教室で男子達が少年漫画について語っているところを羨ましく思いながら外側から盗み聞きしているだけだったから。誰かと語れるなんて初めてのことだった。
「そう。シゲオは、リリィとどうなりたいの?」
「…………特には。考えたことない、かな」
「でしょうね。でも、リリィにとっては難しい問題だわ。だって今のリリィは、不安定で危ういもの」
そう、だと傍から見ても思う。
「えーっと、次は……」
「……まだあるのか」
「当たり前よ。まだまだ、根掘り葉掘り聞くわ」
「……えぇ」
「そうねぇ。じゃあじゃあ、リリィと一緒にいたい?」
「……まぁ。共通の話題が多いし」
「友達として?」
「……友達がいたことないから、よくわかんないんだが」
「恋人としては?」
「……それはないかな。

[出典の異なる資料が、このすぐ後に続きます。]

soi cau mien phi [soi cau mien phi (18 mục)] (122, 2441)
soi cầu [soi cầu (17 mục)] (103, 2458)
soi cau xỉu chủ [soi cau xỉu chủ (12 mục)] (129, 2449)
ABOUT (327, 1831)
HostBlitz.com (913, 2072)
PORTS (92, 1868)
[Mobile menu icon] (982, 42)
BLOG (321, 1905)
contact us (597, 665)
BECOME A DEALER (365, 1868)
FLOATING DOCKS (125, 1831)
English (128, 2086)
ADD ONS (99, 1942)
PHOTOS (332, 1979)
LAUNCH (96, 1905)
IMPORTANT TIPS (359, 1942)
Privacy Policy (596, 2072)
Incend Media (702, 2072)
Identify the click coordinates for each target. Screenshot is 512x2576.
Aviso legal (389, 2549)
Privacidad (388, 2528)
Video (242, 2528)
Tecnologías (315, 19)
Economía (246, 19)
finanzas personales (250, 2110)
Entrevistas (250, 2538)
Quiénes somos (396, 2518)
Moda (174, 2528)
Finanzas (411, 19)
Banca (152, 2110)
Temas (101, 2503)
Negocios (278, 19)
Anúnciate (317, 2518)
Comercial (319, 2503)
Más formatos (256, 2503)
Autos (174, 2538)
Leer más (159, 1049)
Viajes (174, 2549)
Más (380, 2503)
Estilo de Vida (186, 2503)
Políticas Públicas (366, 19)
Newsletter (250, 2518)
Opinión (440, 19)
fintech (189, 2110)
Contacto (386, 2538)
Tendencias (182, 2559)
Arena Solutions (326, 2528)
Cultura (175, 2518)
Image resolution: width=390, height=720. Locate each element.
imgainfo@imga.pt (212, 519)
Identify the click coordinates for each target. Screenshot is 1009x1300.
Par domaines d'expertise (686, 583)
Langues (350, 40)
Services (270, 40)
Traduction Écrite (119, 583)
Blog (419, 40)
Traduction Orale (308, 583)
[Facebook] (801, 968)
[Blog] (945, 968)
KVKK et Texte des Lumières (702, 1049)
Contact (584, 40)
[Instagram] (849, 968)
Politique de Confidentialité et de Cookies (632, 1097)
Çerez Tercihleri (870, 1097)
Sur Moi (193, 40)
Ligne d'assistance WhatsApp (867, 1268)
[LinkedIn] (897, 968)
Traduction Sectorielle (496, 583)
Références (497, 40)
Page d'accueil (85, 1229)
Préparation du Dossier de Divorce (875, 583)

リリィが嫌だろうし」
「ふぅん? シゲオがなりたくない、とは言わないのね」
リサの笑みがにやりとしたモノに変わった。揚げ足を取られた気分だ。
「……そういう意味じゃなくて」
「はいはい、そうね」
聞いているようで全く聞いていないな。
「もう答えは決まっているようなモノだけど、色々聞かせてもらおうかしら。楽しくなってきたわ」
……楽しいとかじゃなくて、相談に乗る感じじゃなかったのか?
それからしばらくの間、リサに質問攻めにされた。